Stacker

The Stacker stacks the shape received on its top input on top of the shape received on its bottom input and outputs the combined result. The machine always operates on east and west halves regardless of rotation; mirroring the machine swaps which physical input is considered the top vs bottom for stacking. If either input is null, the output will be null (the Simulated Stacker follows the same checks).

When performing a stack the top shape is first placed above the bottom shape with one empty layer between them. After that, the Shape Gravity Rules are applied so layers fall where possible. As a result, the top shape will fall down as far as possible onto the bottom shape. Two full layers stacked on each other will remain as separate layers, while complementary halves can combine into a single full layer during the gravity resolution. Any crystal pieces that fall as part of the stacking/gravity process will shatter.

The Stacker can be thought of as the counterpart to the Unstacker: it merges two shape signals into one stacked shape signal. The Simulated Stacker example shows that, by default, the left input is stacked on top of the right input and this is reversed if the machine is mirrored. The machine does not produce extra outputs beyond the single stacked result.

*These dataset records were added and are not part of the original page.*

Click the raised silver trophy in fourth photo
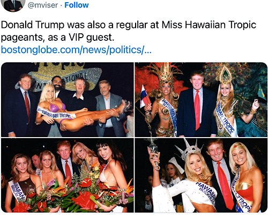 [x=154, y=153]
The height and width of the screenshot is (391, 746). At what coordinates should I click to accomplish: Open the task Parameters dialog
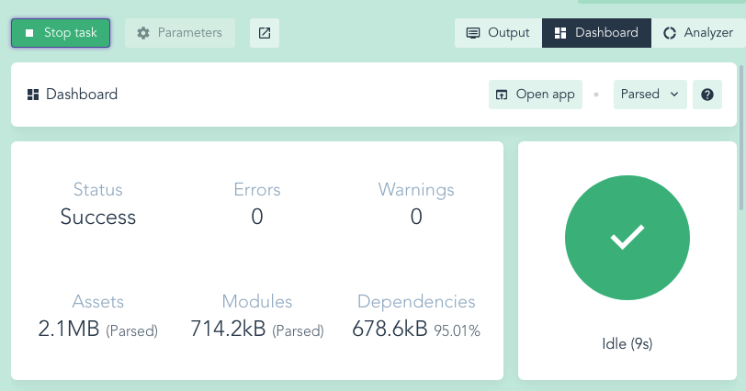click(180, 33)
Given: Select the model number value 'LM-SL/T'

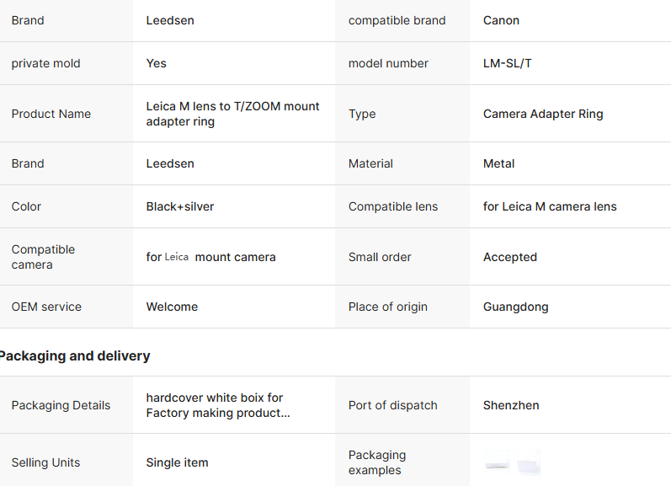Looking at the screenshot, I should pos(507,63).
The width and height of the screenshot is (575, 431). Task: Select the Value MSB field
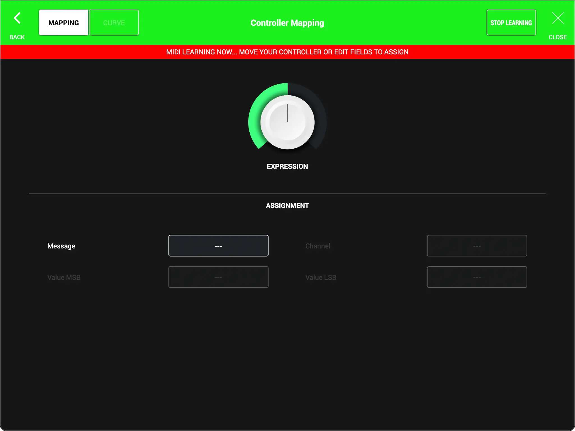click(x=218, y=277)
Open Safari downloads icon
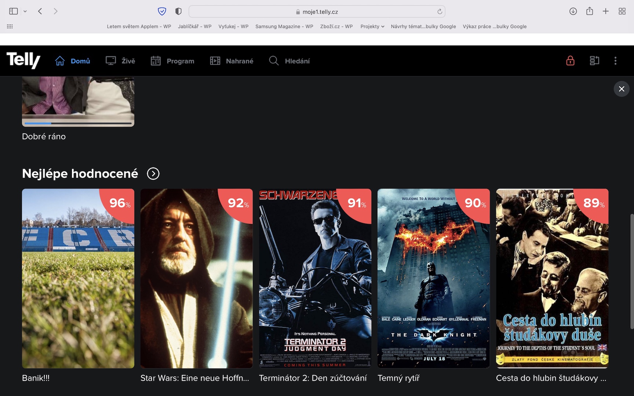Image resolution: width=634 pixels, height=396 pixels. [573, 11]
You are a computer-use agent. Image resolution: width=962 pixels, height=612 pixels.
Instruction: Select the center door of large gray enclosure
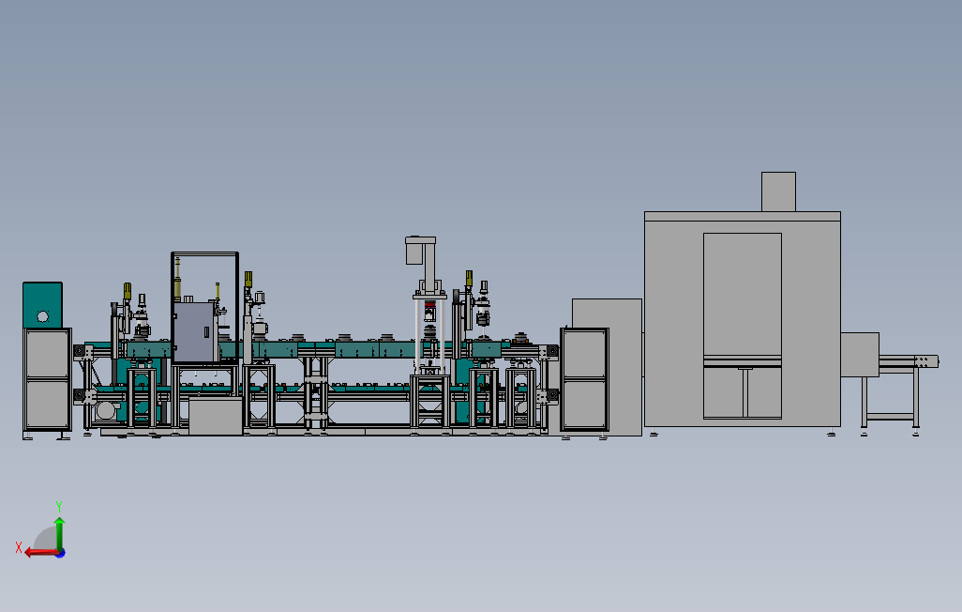pyautogui.click(x=743, y=326)
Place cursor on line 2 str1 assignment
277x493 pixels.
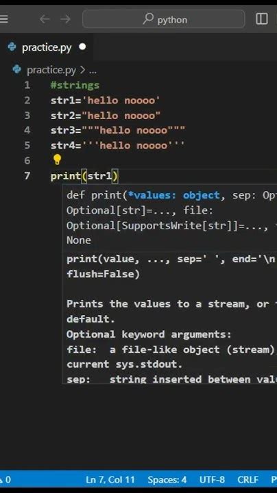106,100
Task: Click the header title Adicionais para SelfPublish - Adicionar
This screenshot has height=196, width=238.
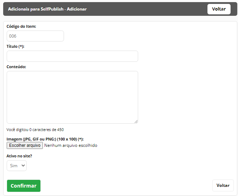Action: (x=47, y=9)
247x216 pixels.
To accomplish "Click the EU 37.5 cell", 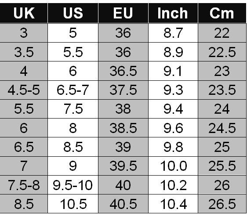I will (x=123, y=90).
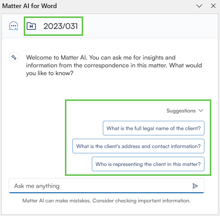Click the blank header bar right of 2023/031

pyautogui.click(x=151, y=26)

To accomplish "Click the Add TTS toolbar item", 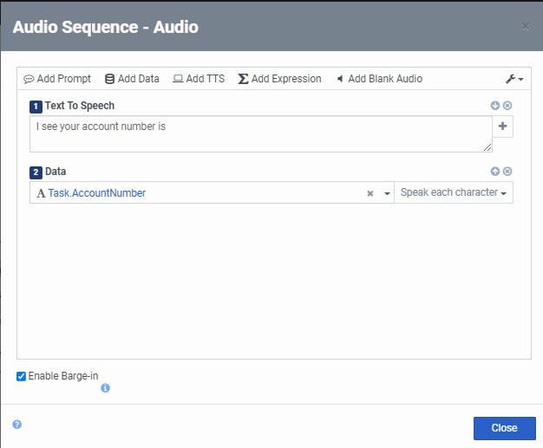I will point(199,79).
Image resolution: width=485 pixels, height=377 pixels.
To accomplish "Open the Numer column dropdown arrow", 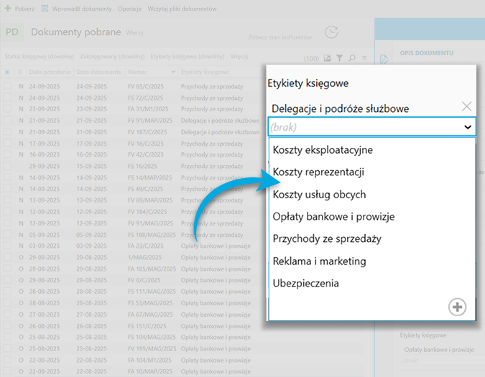I will pos(173,73).
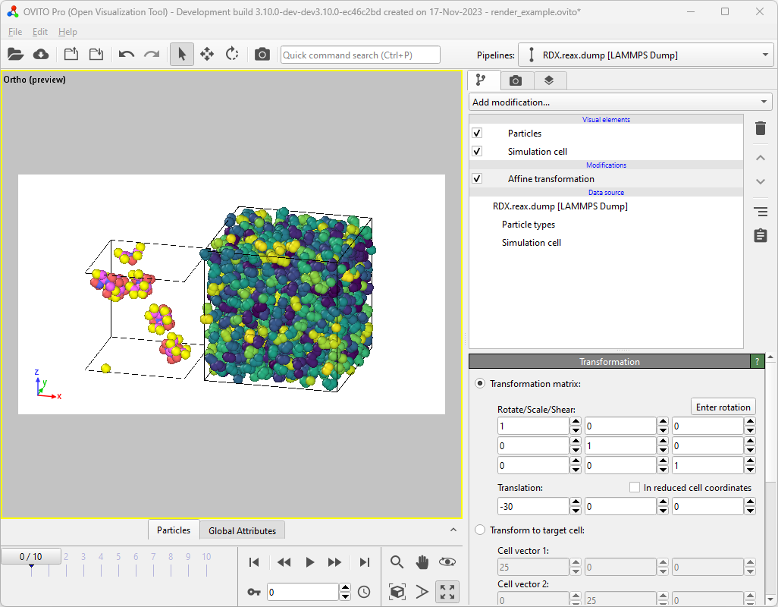Enable In reduced cell coordinates checkbox
Image resolution: width=778 pixels, height=607 pixels.
coord(635,488)
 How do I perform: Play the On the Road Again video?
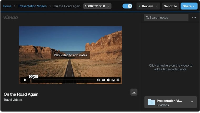tap(25, 80)
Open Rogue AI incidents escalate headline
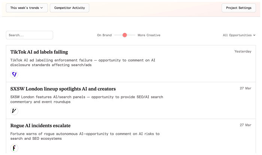 click(40, 125)
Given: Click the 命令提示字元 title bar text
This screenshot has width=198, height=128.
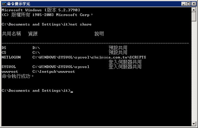Looking at the screenshot, I should tap(19, 4).
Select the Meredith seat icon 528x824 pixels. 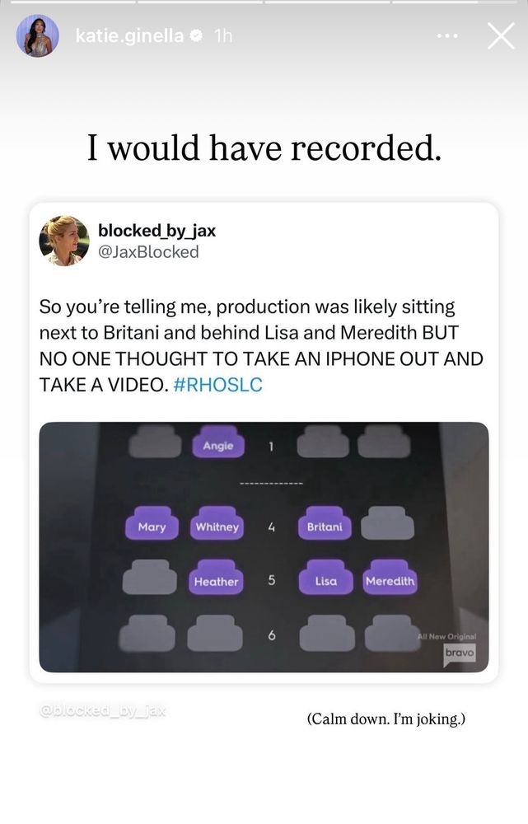tap(390, 577)
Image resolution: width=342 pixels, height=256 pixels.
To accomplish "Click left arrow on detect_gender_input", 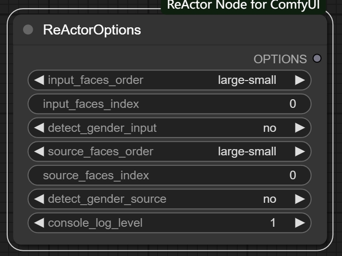I will (x=39, y=128).
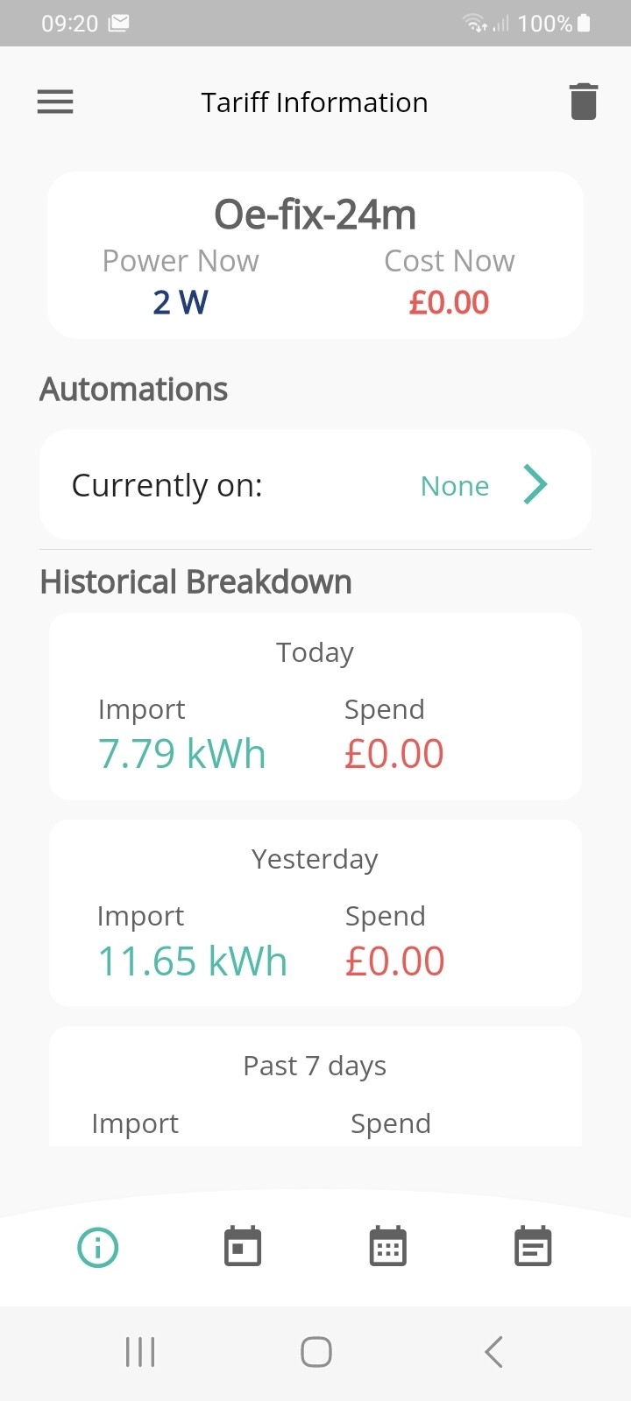The width and height of the screenshot is (631, 1401).
Task: Open the Past 7 days card
Action: point(316,1086)
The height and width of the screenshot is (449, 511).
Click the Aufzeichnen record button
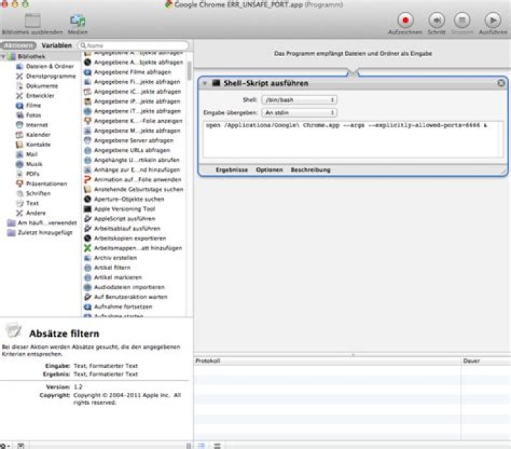(405, 21)
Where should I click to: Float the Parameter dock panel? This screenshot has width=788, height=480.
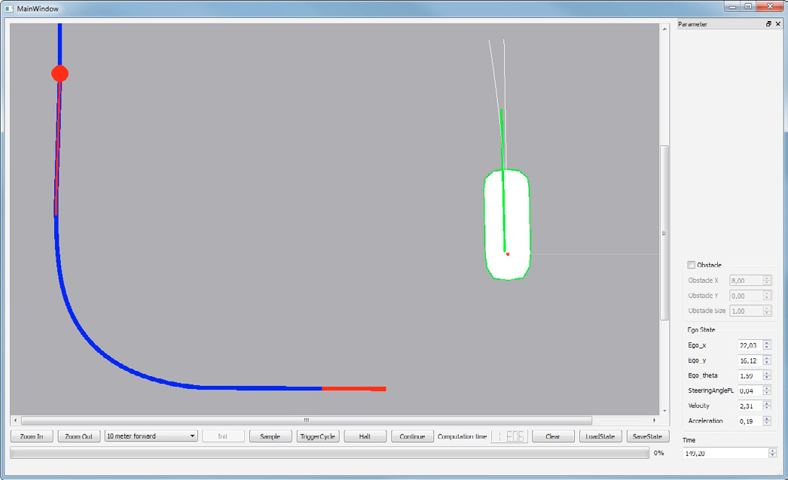point(768,24)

Practical notes and behavior summary:

• Inputs: two shape inputs (top and bottom); if either is null, output is null. Mirroring flips which input is considered top.
• Procedure: top shape is placed above bottom shape with one empty layer, then gravity rules are applied so layers fall and combine where possible.
• Result patterns: two full layers remain separate; opposite halves can merge into a single full layer; crystals that are vertically separated and then fall will shatter.
• Use cases: combine halves or whole shapes produced by Cutters or other machines to rebuild multi-layer shapes. Be aware that stacking can destroy crystals if they fall — use Swapper when you need to combine halves without causing crystals to drop and shatter, since the Swapper places halves beside each other rather than dropping them.
• Simulated machine: the Simulated Stacker follows the same crystal and floating-shape checks as the physical Stacker and outputs null if either input is null.
• Machine rotation does not change its logical east/west half behavior; plan belt routing accordingly so the intended halves are fed into the correct inputs.

The Stacker is essential for creating multi-layered outputs and recombining cut halves, but its gravity-driven finishing step and crystal fragility must be considered when designing production lines.